Tip 6: check the managed property values and types you retrieve

It could save you some debugging time if you know what type of values you retrieve. For example if you expected a DateTime value, and you retrieve a string instead, you would not be able to perform the same actions.

To find out which values and types you retrieve, check out my Ultimate Diagnostic display template. Another tool that could help you is the SharePoint 2013 Search Query Tool.

Tip 7: use $getItemValue(ctx, ‘managed property’) instead of ctx.CurrentItem.ManagedProperty

These two methods should give you the same values, but that is not always true. The $getItemValue method checks the suffix of the managed property name and it will convert it to the correct type if it is an auto-created property.

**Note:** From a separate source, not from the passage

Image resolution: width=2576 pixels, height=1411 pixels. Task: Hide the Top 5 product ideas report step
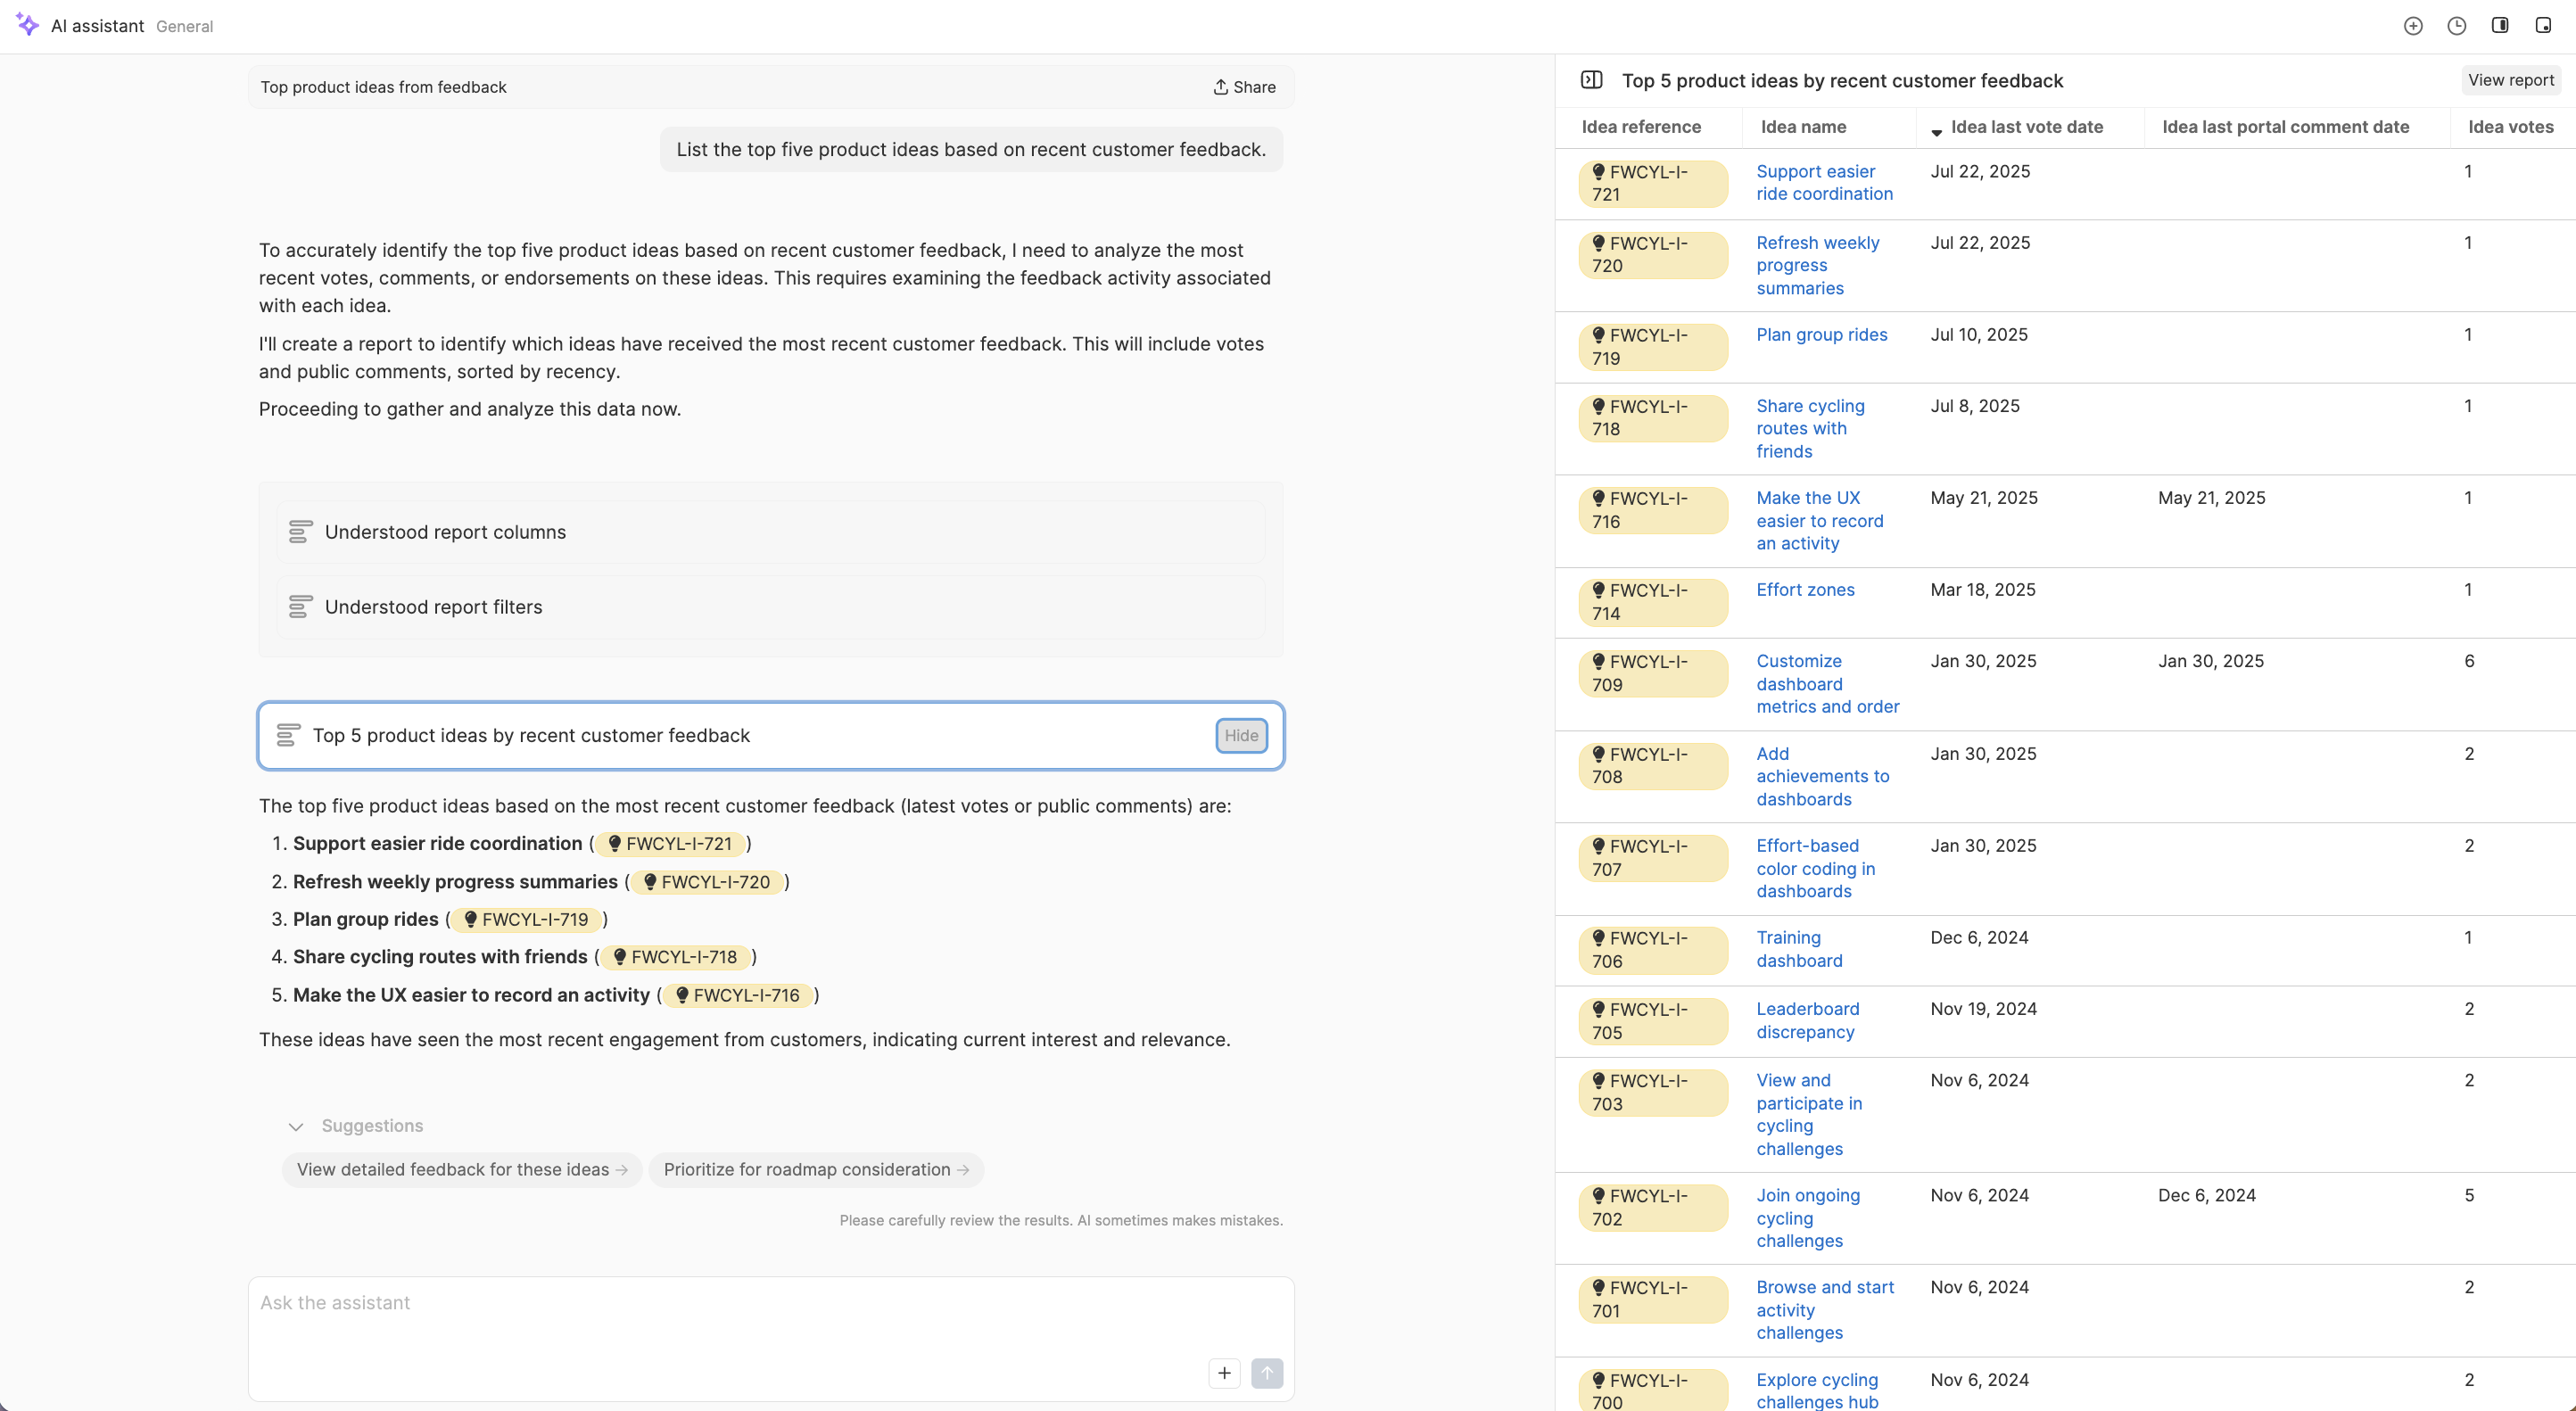coord(1240,735)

Auto-created managed properties have a suffix like OWSDATE behind it. In case of a date it is very important, because SharePoint stores them as text and not as string.

So if you would use ctx.CurrentItem.ManagedProperty to retrieve the managed property, you will get a text value. If you used the $getItemValue method, you retrieve a Date object.

Another advantage of using the $getItemValue method is when you are using fallback managed properties. For example if you have the following mapping: location:“country;region;city”. When you do it with ctx.Currentitem, you will need to add a check to know if country is empty, so that you can retrieve the region value. Another check for the region value needs to be added to retrieve the value from city if it is empty. This are some additional lines of code that can be avoided if you use the $getItemValue method. $getItemValue will automatically retrieve the fallback managed property value if the first one is empty.

Tip 8: dare to open the JavaScript display templates to find your syntax errors

Most of the JavaScript in HTML display templates is written in a comments sections. Which means that it is hard to spot syntax errors. Opening the JavaScript version of the template will make it easier to spot these syntax errors.

Tip 9: keep in mind that it is client side rendering

When creating display templates that need to do a lot of stuff, they could give some performance issues for your clients. So try to keep the templates as clean as possible and as fast as possible.

Keep it clean, keep it fast.

Tip 10: learn what you can do with JavaScript

Once you know the possibilities of JavaScript and SharePoint, you could make some marvellous templates. Also try out some frameworks.

Extra - Tip 11: want to do DOM changes?

Use the AddPostRenderCallback method when you want to do DOM changes. That way you are sure that it happens when the display template is done rendering.

Changes

18/02/2015

Updated tip 7 with the fallback managed property example from Mikael Svenson.